An ELT Glossary : Open and Closed Pairwork



Pairwork involves each student working on a task together with another. Itcan be done either in open pairs, where two students do an activity in front of the class while the others listen, or in closed pairs - when all the students are working on an activity in pairs at the same time.

Open pairwork is a useful way to start some activities - it checks that students have understood what they have to do and provides them with a model. For example, the T might set up a What do you say? activity on polite requests in the following way. The students have the prompt situations in their books :

T : OK everyone - look at situation number 1: You're trying to study but your flatmate is playing music very loudly and it's disturbing you. Maria, what do you say, and Paolo, what do you reply?
M : Sorry Paolo. Can you turn the music down? I'm trying to study.
P :  Oh OK, sorry.
T  : OK, great. All right, now can you all continue with your partners. Decide what you say in those ten situations.
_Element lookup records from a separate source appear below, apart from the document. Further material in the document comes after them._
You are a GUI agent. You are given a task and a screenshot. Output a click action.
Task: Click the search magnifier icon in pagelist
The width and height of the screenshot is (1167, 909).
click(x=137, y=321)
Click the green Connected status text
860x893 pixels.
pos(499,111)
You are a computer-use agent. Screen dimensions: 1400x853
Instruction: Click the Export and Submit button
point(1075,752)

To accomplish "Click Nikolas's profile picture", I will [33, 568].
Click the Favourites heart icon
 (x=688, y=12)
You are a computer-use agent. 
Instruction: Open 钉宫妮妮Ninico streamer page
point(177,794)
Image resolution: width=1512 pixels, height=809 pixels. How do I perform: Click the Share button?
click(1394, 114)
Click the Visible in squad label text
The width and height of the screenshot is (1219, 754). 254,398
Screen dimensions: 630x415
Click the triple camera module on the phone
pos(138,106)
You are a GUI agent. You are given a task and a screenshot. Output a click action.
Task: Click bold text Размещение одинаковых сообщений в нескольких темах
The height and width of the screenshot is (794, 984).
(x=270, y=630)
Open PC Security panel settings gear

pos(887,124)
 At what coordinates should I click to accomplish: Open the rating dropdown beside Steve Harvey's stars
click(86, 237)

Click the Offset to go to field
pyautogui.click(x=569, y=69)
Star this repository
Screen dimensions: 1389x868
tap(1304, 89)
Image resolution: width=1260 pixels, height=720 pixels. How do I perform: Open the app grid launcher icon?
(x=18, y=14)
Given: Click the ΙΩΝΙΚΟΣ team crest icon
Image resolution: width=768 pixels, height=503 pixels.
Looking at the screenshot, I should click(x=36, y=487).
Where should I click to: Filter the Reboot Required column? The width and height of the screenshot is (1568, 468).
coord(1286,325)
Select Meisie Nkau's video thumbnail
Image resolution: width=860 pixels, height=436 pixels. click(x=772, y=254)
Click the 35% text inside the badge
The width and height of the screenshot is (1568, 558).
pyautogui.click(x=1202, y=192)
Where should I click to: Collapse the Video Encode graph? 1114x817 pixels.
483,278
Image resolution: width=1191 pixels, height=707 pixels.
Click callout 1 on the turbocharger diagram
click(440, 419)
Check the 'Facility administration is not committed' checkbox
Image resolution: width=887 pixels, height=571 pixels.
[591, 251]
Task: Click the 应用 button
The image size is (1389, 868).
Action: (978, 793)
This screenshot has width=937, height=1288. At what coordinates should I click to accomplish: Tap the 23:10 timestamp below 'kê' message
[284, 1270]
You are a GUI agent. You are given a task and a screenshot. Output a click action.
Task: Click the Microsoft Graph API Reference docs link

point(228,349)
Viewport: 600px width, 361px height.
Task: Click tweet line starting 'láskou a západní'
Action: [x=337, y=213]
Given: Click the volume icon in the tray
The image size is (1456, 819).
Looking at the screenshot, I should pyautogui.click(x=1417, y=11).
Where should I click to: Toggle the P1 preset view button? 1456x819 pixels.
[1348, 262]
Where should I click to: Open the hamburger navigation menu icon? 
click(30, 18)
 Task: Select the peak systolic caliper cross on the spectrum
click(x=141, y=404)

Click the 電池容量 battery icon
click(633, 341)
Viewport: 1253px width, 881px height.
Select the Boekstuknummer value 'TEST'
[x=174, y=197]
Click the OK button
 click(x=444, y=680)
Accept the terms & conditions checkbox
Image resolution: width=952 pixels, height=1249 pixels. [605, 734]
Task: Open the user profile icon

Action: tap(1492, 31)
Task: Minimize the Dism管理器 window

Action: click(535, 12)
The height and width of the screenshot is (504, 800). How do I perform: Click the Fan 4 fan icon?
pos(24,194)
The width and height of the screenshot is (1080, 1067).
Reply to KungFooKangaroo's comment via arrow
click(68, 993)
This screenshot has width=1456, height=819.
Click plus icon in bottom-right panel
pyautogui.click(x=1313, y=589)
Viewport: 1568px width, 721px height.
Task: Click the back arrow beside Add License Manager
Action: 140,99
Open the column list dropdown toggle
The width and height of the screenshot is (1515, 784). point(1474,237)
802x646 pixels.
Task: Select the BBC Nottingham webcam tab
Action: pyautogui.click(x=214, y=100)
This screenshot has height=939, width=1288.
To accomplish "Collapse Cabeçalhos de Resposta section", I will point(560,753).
Having elicited the example in open pairs, the teacher now asks the students to continue the activity in closed pairs, which maximises student involvement and ensures they get as much practice as possible. S/he will probably monitor them while they are working, but in a large class won't be able to hear what everybody says for every situation. So at the end s/he may follow-up the activity by going through all the situations again in open pairs, confirming or correcting their answers, and giving them the chance to ask questions about any alternatives they came up with.